* Records
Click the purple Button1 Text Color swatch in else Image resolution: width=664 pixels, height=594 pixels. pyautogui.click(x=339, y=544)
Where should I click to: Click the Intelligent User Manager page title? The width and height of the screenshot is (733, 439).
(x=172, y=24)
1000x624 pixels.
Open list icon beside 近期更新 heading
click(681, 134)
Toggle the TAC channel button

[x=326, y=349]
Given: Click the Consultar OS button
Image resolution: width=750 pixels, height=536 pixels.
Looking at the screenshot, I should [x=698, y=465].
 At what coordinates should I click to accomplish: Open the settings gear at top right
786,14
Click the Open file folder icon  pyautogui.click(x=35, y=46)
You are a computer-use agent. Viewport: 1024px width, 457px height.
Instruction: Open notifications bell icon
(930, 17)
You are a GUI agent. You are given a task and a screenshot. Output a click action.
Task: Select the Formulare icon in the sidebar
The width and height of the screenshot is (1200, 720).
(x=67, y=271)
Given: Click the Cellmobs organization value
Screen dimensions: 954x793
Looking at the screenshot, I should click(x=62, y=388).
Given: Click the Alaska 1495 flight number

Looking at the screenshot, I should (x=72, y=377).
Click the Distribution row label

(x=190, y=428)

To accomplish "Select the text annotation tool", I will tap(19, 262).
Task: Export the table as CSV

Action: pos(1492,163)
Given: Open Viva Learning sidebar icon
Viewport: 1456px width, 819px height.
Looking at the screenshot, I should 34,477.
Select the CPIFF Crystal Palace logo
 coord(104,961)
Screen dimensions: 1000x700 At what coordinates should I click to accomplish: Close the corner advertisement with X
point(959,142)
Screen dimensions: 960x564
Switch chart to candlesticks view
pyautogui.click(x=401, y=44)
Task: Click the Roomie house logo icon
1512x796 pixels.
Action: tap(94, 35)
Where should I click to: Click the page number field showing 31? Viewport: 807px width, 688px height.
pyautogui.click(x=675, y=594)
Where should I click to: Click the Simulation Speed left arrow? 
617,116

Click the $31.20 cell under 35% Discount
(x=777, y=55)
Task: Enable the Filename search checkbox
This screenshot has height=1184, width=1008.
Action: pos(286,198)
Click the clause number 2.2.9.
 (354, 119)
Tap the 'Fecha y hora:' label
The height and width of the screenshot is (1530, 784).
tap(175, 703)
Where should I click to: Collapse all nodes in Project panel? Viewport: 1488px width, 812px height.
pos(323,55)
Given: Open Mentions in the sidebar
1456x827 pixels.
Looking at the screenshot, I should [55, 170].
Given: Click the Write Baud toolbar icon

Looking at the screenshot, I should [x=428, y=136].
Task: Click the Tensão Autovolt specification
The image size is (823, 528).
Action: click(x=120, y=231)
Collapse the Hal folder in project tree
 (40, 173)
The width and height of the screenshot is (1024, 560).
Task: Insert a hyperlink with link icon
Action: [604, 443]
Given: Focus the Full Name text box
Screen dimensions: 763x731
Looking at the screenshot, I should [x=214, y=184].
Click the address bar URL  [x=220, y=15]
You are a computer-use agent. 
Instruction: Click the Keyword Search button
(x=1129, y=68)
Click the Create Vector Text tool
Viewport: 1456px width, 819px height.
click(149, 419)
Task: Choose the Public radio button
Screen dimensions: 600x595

* The exercise
Rewrite only the part that opens with the line containing "Given: Click the Write Baud toolbar icon" and closes with the last line, switching "Screen dimensions" to "Screen size" and leaving everything else unchanged.

* Result of the task
Given: Click the Write Baud toolbar icon

Looking at the screenshot, I should [x=428, y=136].
Task: Click the Tensão Autovolt specification
The image size is (823, 528).
Action: click(x=120, y=231)
Collapse the Hal folder in project tree
 (40, 173)
The width and height of the screenshot is (1024, 560).
Task: Insert a hyperlink with link icon
Action: [604, 443]
Given: Focus the Full Name text box
Screen size: 763x731
Looking at the screenshot, I should [x=214, y=184].
Click the address bar URL  [x=220, y=15]
You are a computer-use agent. 
Instruction: Click the Keyword Search button
(x=1129, y=68)
Click the Create Vector Text tool
Viewport: 1456px width, 819px height.
click(149, 419)
Task: Choose the Public radio button
Screen size: 600x595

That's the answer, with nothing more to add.